僕は答えなかった、嘘をついてはいけないというのは決まり事だから。
黙っているうちに予鈴が鳴った。彼女はそんな僕の様子を、いつもの空洞の様な瞳で見守って、それから立ち上がった。
「次は移動教室やから、はよいかんとね」
彼女にどう思われようと、決められたことを繰り返す。家での勉強を終えた僕は外に出る。だから、今日も町の野良猫や鴉が少し減るのだろう。傘を差して、暗がりの道を歩きながら、考えを反芻する。イヤホンからマイケルと花子が繰り広げる英会話が聞こえる。

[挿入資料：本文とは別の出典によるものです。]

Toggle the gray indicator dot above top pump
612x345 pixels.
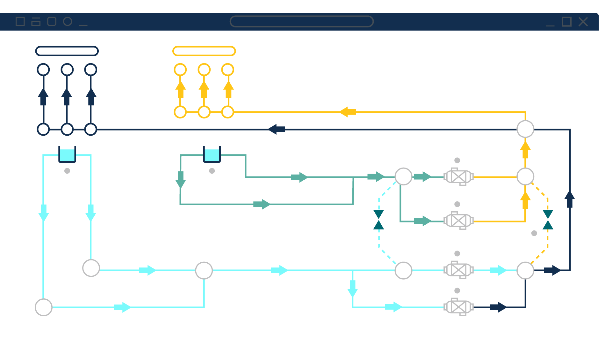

両親が憎いわけではなかった、むしろ守ってあげたかった。彼らは生きるのが不器用だから、約束と決まり事を彼ら自身の代わりに作った。だから、僕は約束を守る。それは彼らを守ることだから。姉のことも大切だ、一緒に住んでいなくても家族だ。だから彼女も守る。
では僕は。僕は誰が守ってくれるのだろう。
山城さんの質問に答えられなかった翌日も、彼女の様子は変わらなかった。まるで何もなかったように、僕らは昼休みになり決められた場所で食事をしていた。
「龍、触ってみる?」
突然、彼女は一つの提案をしてきた。
「でも、噛むんじゃないの、触ったら」
「大丈夫ちゃうかな。今日この子機嫌良さそうやし」
僕は龍を見る。そいつはいつもと同じような、どこか不遜な表情を浮かべているだけだ。機嫌が良いかなんてわからなかった。
「ほら」
そういって彼女は僕の手を取り、龍の側面に運んだ。指先が彼に、触れた。
「な、大丈夫やろ。どんな感じ?」
「鱗がざらざらしている」
「せやろ。時々首元当たるとちくちくすんねん」
「うん、でも温かい。あと、心臓かな、とくとく動いている」
「せやね。とく、とく、とく。こんなようわからん生き物でも生きているんやからねえ」
僕は頷けない。少し上を向いて、涙を堪えていた。どうして涙が出てくるのか、それをどうして堪えているのかも、わからなかった。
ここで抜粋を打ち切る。